* _AIM OF THE TASK_: Output, word for word, every line from the start of the listing down to and including the line that contains "EAT (495, 145)"; include nothing else.

### MATERIAL TO PROCESS ###

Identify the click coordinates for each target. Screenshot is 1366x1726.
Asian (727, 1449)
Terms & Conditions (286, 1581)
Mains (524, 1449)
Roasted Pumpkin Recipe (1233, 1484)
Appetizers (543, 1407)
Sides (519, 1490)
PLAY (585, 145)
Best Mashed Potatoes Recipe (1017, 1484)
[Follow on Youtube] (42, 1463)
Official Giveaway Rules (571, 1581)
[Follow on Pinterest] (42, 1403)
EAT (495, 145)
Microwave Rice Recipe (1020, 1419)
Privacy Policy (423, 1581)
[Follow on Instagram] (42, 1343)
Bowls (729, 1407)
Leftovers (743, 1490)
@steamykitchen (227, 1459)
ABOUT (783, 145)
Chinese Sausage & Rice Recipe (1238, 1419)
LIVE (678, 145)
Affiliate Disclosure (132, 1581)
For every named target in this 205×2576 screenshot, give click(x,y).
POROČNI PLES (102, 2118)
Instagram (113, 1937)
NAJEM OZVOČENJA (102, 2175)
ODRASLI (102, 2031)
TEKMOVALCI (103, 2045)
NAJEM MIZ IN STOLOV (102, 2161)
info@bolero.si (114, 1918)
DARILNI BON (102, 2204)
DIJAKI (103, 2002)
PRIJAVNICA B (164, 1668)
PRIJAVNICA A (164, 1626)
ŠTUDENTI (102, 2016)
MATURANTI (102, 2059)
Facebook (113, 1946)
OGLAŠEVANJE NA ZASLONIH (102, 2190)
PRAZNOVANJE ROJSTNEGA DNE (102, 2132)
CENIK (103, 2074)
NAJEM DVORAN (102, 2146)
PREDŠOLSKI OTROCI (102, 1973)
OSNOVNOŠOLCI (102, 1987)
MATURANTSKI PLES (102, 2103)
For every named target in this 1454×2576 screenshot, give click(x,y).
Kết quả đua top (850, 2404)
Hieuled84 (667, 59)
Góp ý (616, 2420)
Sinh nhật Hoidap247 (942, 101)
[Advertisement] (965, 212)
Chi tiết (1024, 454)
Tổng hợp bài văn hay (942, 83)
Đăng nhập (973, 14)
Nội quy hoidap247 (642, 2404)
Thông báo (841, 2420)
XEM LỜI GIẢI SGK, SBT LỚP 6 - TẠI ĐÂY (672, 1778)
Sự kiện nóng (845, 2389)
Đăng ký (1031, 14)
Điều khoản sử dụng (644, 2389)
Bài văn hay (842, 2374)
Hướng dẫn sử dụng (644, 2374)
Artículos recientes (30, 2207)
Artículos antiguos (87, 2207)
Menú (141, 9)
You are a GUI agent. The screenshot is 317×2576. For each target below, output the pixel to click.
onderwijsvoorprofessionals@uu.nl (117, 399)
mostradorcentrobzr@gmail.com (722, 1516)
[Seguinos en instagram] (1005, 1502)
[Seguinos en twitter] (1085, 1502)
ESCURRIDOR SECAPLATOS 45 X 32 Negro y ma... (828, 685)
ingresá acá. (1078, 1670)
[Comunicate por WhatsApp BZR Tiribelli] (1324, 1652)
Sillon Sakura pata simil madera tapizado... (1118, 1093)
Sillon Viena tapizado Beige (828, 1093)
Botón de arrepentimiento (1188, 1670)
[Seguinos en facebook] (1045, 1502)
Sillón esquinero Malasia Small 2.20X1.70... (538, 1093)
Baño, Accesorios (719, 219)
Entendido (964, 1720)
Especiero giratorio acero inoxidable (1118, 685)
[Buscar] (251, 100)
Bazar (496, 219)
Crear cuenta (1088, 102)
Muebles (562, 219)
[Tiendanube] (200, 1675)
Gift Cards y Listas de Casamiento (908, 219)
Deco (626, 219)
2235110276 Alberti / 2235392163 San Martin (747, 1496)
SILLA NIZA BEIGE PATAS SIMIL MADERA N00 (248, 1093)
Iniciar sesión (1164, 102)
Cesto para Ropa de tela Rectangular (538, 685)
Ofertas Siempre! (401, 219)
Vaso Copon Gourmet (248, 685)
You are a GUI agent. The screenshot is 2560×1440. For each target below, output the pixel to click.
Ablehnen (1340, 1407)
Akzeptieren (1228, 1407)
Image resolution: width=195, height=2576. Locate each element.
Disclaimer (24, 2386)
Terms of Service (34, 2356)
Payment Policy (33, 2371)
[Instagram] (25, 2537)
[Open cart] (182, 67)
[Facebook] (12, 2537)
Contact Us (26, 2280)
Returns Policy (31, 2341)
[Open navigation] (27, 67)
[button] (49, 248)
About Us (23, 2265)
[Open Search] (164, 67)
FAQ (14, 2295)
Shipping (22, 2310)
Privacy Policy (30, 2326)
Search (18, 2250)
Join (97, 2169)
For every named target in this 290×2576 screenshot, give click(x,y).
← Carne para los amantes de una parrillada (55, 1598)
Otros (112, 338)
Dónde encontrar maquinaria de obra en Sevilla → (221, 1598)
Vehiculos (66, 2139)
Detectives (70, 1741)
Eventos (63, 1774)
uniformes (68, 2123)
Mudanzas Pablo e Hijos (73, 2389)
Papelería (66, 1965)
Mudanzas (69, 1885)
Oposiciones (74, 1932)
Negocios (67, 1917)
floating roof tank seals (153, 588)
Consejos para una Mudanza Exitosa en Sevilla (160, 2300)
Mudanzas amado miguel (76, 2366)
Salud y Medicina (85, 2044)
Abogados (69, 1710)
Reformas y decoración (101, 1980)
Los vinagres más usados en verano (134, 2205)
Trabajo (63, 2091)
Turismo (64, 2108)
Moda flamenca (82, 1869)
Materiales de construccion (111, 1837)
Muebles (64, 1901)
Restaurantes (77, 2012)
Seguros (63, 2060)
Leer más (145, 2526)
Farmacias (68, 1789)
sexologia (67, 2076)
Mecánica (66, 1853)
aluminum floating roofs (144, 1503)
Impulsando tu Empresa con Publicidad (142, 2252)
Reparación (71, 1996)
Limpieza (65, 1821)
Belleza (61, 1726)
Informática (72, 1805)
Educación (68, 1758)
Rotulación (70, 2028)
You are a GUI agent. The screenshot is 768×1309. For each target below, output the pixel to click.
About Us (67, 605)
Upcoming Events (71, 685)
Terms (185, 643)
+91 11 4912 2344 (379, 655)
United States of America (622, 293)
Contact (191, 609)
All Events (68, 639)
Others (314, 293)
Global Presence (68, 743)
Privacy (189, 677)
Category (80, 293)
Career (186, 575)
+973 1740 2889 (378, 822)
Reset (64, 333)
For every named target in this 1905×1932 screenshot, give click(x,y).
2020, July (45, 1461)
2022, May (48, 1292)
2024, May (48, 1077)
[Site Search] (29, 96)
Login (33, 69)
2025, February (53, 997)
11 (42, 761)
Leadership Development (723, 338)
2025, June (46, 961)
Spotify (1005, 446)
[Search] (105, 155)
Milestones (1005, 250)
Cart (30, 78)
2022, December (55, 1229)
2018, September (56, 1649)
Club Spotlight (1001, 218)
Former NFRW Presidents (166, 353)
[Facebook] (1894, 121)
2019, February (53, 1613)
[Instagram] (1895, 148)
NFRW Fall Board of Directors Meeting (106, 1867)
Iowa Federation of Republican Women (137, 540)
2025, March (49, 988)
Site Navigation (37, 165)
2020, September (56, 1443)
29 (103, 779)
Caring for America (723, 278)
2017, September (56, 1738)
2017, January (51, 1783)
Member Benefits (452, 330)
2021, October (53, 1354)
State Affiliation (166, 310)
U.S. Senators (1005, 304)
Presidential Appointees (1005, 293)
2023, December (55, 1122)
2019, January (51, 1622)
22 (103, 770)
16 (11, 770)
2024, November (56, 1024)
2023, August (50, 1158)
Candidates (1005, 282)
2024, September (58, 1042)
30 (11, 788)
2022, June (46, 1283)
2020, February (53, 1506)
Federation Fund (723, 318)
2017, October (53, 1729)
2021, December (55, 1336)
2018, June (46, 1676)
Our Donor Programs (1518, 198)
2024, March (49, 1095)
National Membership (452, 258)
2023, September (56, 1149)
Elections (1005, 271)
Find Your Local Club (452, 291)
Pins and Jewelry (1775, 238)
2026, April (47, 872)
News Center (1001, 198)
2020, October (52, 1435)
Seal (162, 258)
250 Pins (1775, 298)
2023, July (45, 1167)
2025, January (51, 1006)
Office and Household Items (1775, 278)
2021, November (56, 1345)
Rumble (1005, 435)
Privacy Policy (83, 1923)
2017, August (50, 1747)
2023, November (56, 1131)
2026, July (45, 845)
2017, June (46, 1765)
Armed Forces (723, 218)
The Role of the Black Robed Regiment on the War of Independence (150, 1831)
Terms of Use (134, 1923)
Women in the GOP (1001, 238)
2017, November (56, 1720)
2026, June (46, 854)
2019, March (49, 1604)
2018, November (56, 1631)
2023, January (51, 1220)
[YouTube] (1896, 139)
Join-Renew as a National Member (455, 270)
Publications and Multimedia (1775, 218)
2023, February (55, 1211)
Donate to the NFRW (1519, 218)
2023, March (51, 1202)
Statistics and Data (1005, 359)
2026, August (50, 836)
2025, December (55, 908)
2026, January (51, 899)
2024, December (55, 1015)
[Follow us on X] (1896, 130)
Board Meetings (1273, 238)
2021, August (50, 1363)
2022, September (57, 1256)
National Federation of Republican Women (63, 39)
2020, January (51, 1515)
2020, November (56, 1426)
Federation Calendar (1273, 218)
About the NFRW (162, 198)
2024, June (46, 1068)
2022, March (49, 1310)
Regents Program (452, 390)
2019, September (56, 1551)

###

* _SOLUTION BELOW_:
Identify the click coordinates for each target. Screenshot is 1366x1726.
Asian (727, 1449)
Terms & Conditions (286, 1581)
Mains (524, 1449)
Roasted Pumpkin Recipe (1233, 1484)
Appetizers (543, 1407)
Sides (519, 1490)
PLAY (585, 145)
Best Mashed Potatoes Recipe (1017, 1484)
[Follow on Youtube] (42, 1463)
Official Giveaway Rules (571, 1581)
[Follow on Pinterest] (42, 1403)
EAT (495, 145)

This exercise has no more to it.